Custom span IDs must match the format: sp_ followed by exactly 16 hexadecimal characters (e.g., sp_1234567890abcdef).
Waiting for Spans
Use flush() to wait for all pending spans before shutdown:
client = Tracia(api_key="tr_your_api_key")
# Run multiple requests
import concurrent.futures
with concurrent.futures.ThreadPoolExecutor() as executor:
futures = [
executor.submit(client.run_local, model="gpt-4o", messages=[{"role": "user", "content": f"Request {i}"}])
for i in range(3)
]
results = [f.result() for f in futures]
# Wait for all background spans to complete
client.flush()
print("All spans submitted")
Async Flush
Graceful Shutdown with Context Manager
with Tracia(api_key="tr_your_api_key") as client:
result = client.run_local(
model="gpt-4o",
messages=[{"role": "user", "content": "Hello!"}],
)
# flush() and close() called automatically on exit
Error Handling
on_span_error Callback
Handle span submission failures without affecting your main application:
def handle_span_error(error: Exception, span_id: str):
print(f"Span {span_id} failed: {error}")
# Log to monitoring system, send alert, etc.
client = Tracia(
api_key="tr_your_api_key",
on_span_error=handle_span_error,
)
result = client.run_local(
model="gpt-4o",
messages=[{"role": "user", "content": "Hello!"}],
)
# LLM response returned even if span fails
Retry Behavior
Span submissions are automatically retried:
- Up to 2 retry attempts
- Exponential backoff (500ms, 1000ms)
on_span_error called only after all retries fail
Disabling Tracing
Disable tracing for specific requests:
result = client.run_local(
model="gpt-4o",
messages=[{"role": "user", "content": "Hello!"}],
send_trace=False,
)
print(result.span_id) # "sp_..." (still populated locally, just not sent to Tracia)
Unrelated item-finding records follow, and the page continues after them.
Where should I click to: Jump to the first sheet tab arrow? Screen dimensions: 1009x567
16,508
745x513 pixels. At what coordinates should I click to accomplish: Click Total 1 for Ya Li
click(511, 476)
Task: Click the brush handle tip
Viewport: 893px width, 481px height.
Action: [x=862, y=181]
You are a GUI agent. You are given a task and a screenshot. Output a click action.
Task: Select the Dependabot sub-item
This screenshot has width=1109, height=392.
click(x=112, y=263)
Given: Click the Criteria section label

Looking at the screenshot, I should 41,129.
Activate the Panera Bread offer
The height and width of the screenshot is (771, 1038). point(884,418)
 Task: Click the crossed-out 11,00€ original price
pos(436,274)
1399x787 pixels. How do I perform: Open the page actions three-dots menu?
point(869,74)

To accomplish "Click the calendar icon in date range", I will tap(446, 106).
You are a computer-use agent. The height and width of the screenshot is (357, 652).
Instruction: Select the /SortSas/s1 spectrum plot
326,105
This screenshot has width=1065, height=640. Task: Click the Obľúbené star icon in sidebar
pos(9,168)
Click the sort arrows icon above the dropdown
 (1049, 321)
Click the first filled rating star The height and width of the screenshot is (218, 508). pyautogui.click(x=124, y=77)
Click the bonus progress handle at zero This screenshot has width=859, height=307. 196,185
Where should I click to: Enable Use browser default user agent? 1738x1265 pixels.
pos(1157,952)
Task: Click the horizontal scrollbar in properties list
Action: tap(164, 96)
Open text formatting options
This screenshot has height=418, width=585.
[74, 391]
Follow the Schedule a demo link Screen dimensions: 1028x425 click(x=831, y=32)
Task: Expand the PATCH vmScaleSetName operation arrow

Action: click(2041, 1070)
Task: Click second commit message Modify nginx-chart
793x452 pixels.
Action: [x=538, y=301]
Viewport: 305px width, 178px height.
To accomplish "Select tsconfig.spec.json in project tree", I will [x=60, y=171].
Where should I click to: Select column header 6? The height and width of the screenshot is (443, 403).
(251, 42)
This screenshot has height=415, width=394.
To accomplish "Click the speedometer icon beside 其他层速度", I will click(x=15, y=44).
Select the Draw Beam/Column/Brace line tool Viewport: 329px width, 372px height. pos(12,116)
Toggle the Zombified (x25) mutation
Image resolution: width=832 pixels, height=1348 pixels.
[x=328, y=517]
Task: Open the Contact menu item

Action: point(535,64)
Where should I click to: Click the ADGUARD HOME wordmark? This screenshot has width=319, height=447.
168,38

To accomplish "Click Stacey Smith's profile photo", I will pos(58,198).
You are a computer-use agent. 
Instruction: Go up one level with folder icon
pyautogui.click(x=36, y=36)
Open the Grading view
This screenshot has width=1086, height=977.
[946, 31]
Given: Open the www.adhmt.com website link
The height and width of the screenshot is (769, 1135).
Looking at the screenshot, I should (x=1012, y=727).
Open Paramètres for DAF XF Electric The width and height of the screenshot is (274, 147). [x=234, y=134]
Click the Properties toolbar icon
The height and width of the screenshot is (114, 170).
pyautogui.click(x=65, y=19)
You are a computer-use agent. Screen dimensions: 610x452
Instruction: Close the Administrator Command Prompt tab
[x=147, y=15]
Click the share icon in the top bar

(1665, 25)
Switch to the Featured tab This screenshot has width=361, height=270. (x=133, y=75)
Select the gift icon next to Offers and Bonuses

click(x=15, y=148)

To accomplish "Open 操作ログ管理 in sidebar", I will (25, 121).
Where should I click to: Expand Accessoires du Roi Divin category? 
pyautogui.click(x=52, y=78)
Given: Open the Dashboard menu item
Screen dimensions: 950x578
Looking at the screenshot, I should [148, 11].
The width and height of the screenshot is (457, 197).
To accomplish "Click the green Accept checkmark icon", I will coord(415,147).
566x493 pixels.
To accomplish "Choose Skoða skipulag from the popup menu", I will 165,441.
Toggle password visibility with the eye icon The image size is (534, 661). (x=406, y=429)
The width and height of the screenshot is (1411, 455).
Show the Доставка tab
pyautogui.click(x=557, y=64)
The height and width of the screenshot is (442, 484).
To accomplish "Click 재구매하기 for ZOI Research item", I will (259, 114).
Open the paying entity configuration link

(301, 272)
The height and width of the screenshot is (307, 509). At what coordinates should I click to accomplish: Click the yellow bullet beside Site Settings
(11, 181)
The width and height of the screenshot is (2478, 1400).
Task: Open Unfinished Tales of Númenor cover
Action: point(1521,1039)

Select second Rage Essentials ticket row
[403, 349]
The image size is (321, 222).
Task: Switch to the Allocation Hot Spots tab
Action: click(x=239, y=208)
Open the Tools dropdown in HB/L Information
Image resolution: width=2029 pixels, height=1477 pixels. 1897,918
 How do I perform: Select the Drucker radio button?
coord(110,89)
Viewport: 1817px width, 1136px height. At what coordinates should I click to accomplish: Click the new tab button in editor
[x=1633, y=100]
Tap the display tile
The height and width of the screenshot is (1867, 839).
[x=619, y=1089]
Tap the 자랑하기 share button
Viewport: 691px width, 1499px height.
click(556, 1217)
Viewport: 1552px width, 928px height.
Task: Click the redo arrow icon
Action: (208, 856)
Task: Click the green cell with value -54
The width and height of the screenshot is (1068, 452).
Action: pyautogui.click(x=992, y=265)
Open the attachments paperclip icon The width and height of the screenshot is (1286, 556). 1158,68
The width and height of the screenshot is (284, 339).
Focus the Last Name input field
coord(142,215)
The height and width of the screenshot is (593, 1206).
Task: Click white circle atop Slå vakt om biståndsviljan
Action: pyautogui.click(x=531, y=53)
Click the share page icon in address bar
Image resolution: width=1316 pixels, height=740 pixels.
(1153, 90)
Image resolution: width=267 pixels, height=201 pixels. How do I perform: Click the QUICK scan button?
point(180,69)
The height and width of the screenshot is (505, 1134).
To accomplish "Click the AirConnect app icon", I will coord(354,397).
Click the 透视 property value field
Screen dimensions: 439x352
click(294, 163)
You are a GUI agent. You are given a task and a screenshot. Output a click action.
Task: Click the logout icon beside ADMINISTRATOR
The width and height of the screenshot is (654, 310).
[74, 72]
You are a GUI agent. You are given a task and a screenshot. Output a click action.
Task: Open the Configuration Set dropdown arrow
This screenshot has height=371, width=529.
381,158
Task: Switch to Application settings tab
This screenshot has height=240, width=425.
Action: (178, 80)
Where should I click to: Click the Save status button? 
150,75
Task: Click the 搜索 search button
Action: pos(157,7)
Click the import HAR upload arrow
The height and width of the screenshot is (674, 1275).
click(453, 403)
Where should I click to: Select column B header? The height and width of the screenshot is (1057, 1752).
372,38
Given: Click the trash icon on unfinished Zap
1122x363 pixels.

Use cases for disabling tracing:
- Development and testing
- Sensitive data that shouldn’t be logged
- High-volume, low-value requests
- Reducing costs on non-critical paths
Viewing Spans
Access spans in the Tracia dashboard or via the SDK:
# Get a specific span
span = client.spans.get("sp_1234567890abcdef")
print(span)
# List recent spans
from tracia import ListSpansOptions
result = client.spans.list(ListSpansOptions(tags=["production"], limit=10))
for span in result.spans:
print(span.span_id, span.latency_ms)
Span Storage
Spans include:
- Full input messages (after variable interpolation)
- Original variables (for filtering)
- Complete output text
- Token usage and latency
- LLM configuration (temperature, max_output_tokens, top_p)
Spans are stored securely and retained according to your plan’s data retention policy.